Screenshot grounding data
"""

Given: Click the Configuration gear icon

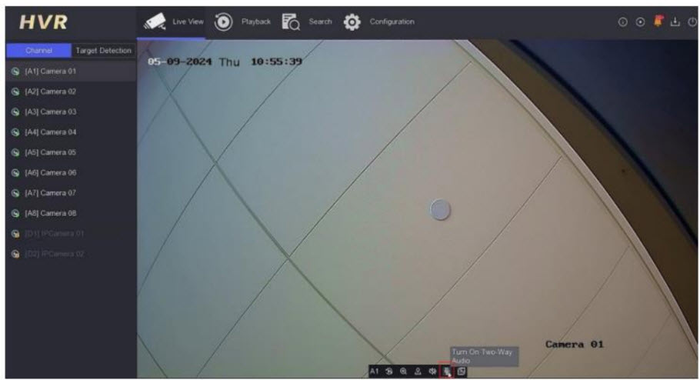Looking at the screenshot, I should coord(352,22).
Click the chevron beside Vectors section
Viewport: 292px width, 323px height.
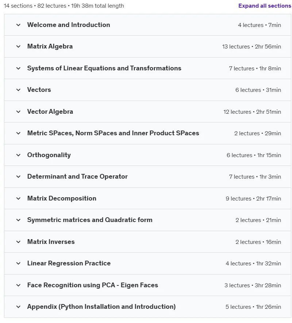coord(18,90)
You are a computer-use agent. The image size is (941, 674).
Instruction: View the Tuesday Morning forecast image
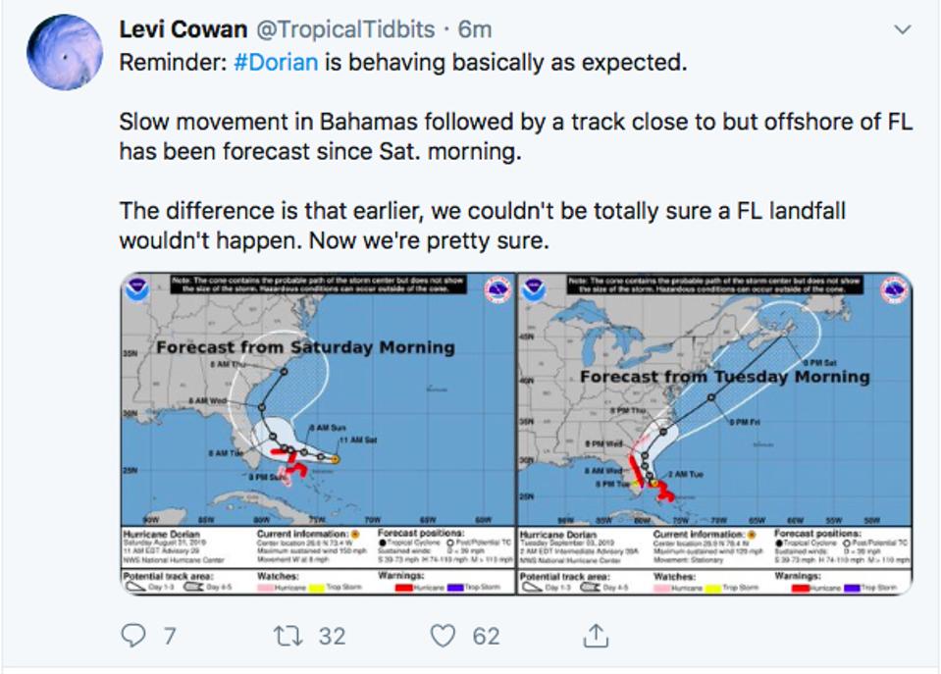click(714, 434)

"""

Exercise aim — Restate the data word for word from its first line through the line with "You are a computer-use", leaving out any picture along the way.

Answer to this problem —
Given: Click the Configuration gear icon

Looking at the screenshot, I should coord(352,22).
Click the chevron beside Vectors section
Viewport: 292px width, 323px height.
coord(18,90)
You are a computer-use agent. The image size is (941, 674).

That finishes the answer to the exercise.